▶ [INFORMATION PROVIDED]
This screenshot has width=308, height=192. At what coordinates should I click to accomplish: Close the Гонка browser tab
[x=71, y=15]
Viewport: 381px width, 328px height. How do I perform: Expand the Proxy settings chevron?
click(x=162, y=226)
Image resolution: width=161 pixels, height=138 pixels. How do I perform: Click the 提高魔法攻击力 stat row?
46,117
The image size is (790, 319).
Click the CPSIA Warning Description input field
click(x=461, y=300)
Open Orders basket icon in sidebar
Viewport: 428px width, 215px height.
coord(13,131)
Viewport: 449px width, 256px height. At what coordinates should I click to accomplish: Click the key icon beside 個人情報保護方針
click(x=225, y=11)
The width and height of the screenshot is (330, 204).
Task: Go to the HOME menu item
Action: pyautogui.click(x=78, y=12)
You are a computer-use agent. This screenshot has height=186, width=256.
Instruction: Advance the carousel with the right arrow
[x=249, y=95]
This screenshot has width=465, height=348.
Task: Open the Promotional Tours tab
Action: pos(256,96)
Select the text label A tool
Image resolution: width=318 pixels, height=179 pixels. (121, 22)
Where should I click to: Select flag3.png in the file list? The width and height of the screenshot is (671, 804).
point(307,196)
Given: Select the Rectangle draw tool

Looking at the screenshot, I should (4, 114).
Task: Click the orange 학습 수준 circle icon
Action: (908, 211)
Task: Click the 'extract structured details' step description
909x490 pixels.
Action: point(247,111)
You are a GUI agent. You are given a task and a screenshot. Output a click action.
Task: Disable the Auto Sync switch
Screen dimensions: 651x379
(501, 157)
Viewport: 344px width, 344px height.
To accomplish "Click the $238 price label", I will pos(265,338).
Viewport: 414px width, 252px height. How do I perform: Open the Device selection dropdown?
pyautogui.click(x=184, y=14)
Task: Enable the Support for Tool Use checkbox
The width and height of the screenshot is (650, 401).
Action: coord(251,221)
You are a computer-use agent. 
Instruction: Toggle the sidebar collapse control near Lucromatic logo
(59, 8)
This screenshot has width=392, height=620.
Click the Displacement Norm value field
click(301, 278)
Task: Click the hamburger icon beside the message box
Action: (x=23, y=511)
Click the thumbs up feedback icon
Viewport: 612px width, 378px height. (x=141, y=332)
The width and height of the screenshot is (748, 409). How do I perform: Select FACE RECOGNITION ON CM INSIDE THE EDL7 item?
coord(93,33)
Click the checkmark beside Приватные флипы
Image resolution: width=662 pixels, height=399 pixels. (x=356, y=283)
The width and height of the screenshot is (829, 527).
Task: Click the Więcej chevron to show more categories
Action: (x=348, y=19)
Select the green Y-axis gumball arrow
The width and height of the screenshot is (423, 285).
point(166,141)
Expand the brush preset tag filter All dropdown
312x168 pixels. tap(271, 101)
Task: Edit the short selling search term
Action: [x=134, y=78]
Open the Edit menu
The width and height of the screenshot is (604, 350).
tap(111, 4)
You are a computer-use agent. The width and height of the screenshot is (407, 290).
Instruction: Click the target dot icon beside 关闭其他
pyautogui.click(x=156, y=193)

▶ [REQUIREMENT] Please transcribe, exactly and with nothing added, the lines from the first line of the material above through the line that contains "Task: Disable the Auto Sync switch".

▶ [OUTPUT FOR THIS TASK]
This screenshot has width=308, height=192. At what coordinates should I click to accomplish: Close the Гонка browser tab
[x=71, y=15]
Viewport: 381px width, 328px height. How do I perform: Expand the Proxy settings chevron?
click(x=162, y=226)
Image resolution: width=161 pixels, height=138 pixels. How do I perform: Click the 提高魔法攻击力 stat row?
46,117
The image size is (790, 319).
Click the CPSIA Warning Description input field
click(x=461, y=300)
Open Orders basket icon in sidebar
Viewport: 428px width, 215px height.
coord(13,131)
Viewport: 449px width, 256px height. At what coordinates should I click to accomplish: Click the key icon beside 個人情報保護方針
click(x=225, y=11)
The width and height of the screenshot is (330, 204).
Task: Go to the HOME menu item
Action: pyautogui.click(x=78, y=12)
You are a computer-use agent. This screenshot has height=186, width=256.
Instruction: Advance the carousel with the right arrow
[x=249, y=95]
This screenshot has width=465, height=348.
Task: Open the Promotional Tours tab
Action: pos(256,96)
Select the text label A tool
Image resolution: width=318 pixels, height=179 pixels. (121, 22)
Where should I click to: Select flag3.png in the file list? The width and height of the screenshot is (671, 804).
point(307,196)
Given: Select the Rectangle draw tool

Looking at the screenshot, I should (4, 114).
Task: Click the orange 학습 수준 circle icon
Action: (908, 211)
Task: Click the 'extract structured details' step description
909x490 pixels.
Action: point(247,111)
You are a GUI agent. You are given a task and a screenshot. Output a click action.
Task: Disable the Auto Sync switch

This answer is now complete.